Funded by the British oil company, Berkeley has already sent researchers to Africa and India in search of sites for planting crops.
UC Regents voted in March to build a new research facility to house the Energy Biosciences Institute (EBI), BP’s chosen name for the project that university officials described as “the first public-private institution of this scale in the world.”
The project will involve a wide range of academic disciplines, and program officials have already solicited and received proposals from faculty at both universities and the lab.
”We are very pleased that the institute’s journey to develop new, cleaner sources of energy has begun,” said Somerville in a statement released by the university Wednesday. “Our mission is to harness the potential of bioenergy, to make discoveries and to help them become commercially viable so they can benefit the world. The institute will also examine the social, economic and environmental implications of using cellulosic biofuels to meet a significant proportion of the earth’s energy needs.”
Cellulosic fuels are derived from plant fiber, rather than the more easily recovered sugars harvested from the crops like soybeans and corn for production of ethanol.
EBI will also look into using microbes to create new fuels from coal and to recover oil from depleted wells., according to the grant proposal.
While the university has portrayed the EBI as a program designed to make the United State independent by using marginal croplands to grow non-food plants for fuel, BP Chief Scientist Steve Koonin told the USEA that the company’s goal is a program that creates crops focused on tropical climates, though research will also develop plants for all climate zones.

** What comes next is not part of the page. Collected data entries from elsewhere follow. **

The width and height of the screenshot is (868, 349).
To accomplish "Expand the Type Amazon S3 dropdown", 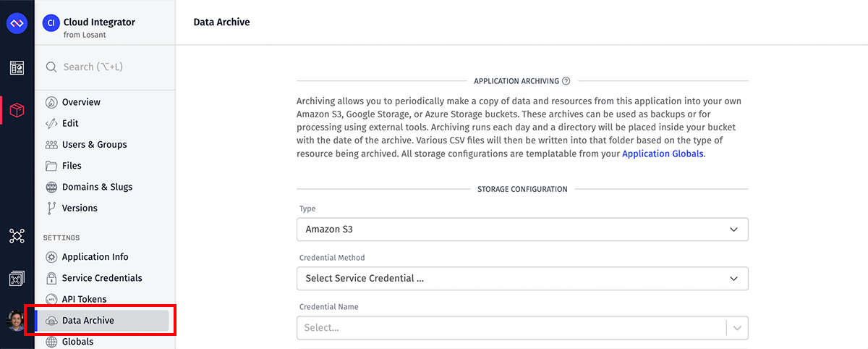I will pyautogui.click(x=522, y=230).
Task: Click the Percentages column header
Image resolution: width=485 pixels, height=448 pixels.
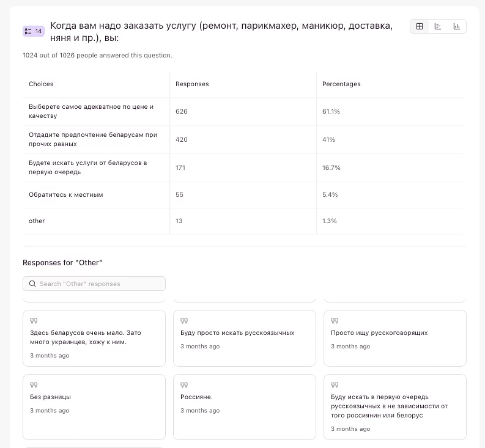Action: point(341,84)
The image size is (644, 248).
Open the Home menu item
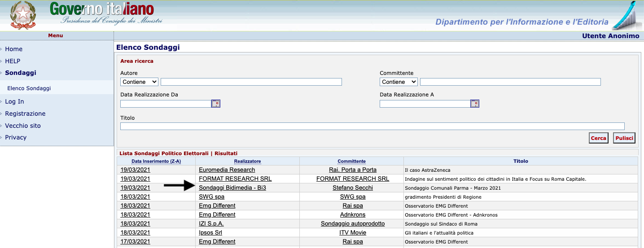(14, 49)
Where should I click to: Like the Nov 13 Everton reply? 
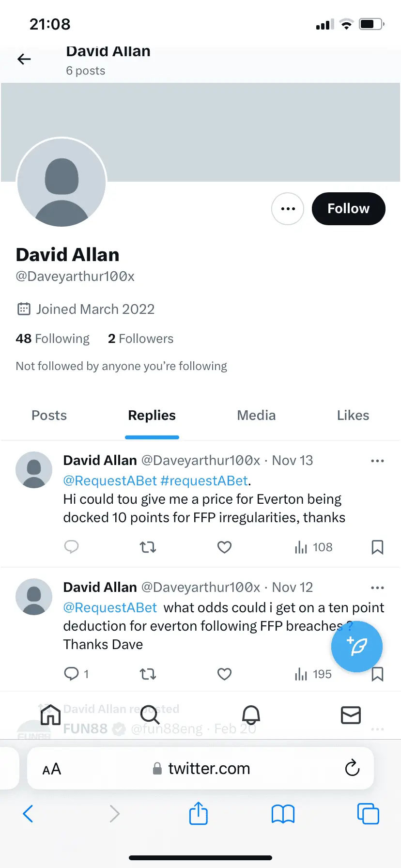pyautogui.click(x=224, y=547)
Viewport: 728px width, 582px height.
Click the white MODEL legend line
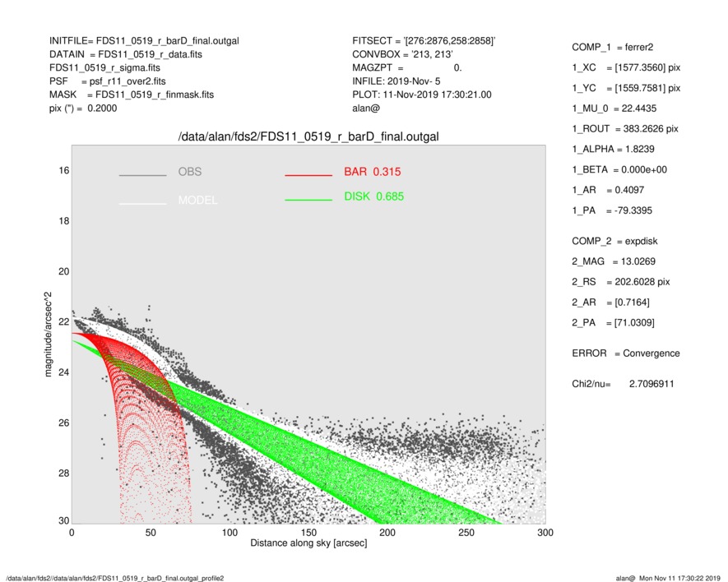coord(142,203)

A nuclear physicist, Koonin spearheaded the process that led to the choice of Berkeley among five company-selected candidates. He is currently on leave from his post as provost and intellectual property manager for the California Institute of Technology.

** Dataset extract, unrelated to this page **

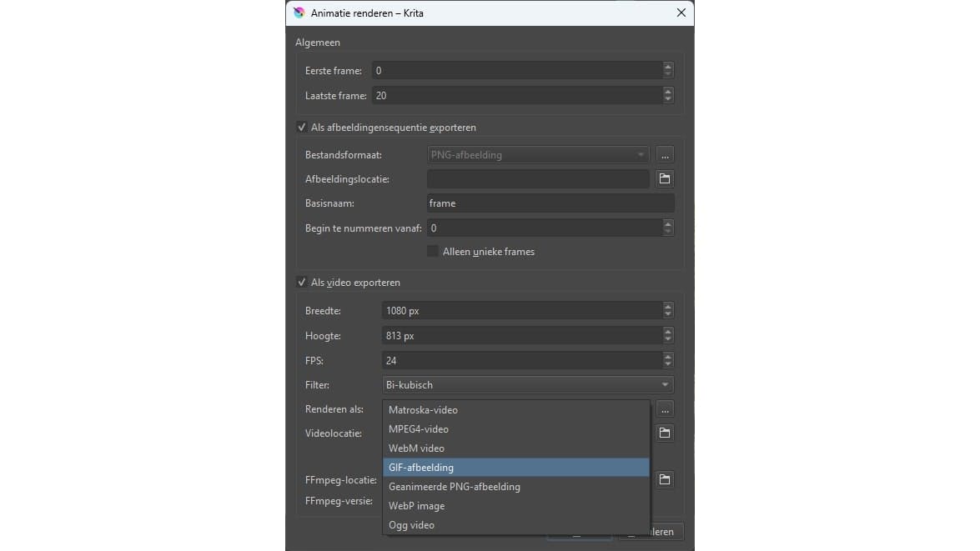This screenshot has height=551, width=980.
Task: Open Bestandsformaat options with the ellipsis button
Action: 665,155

BP is the company known for decades as British Petroleum.
The master agreement and other documents are available at www.berkeley.edu/news/media/releases/2007/11/14_ebisigning.shtml
Critics of the BP and its role on campus have charged that the company’s plans to use genetically modified plants and microbes threaten Third World countries, which are least able to resist the intrusions of multinational corporations.
UC Berkeley professors including Ignacio Chapela and Miguel Altieri say the project will displace farmland needed for food crops in poor nations and replace them with patented crops owned by multinationals.
Asked for a comment on the announcement of the signing, Chapela responded, “Very little else to note for the moment. Perhaps only to note the genius of whoever named the file of the agreement signed: it is called ‘Final Execution.’”
The title refers to the document posted on the university’s web site.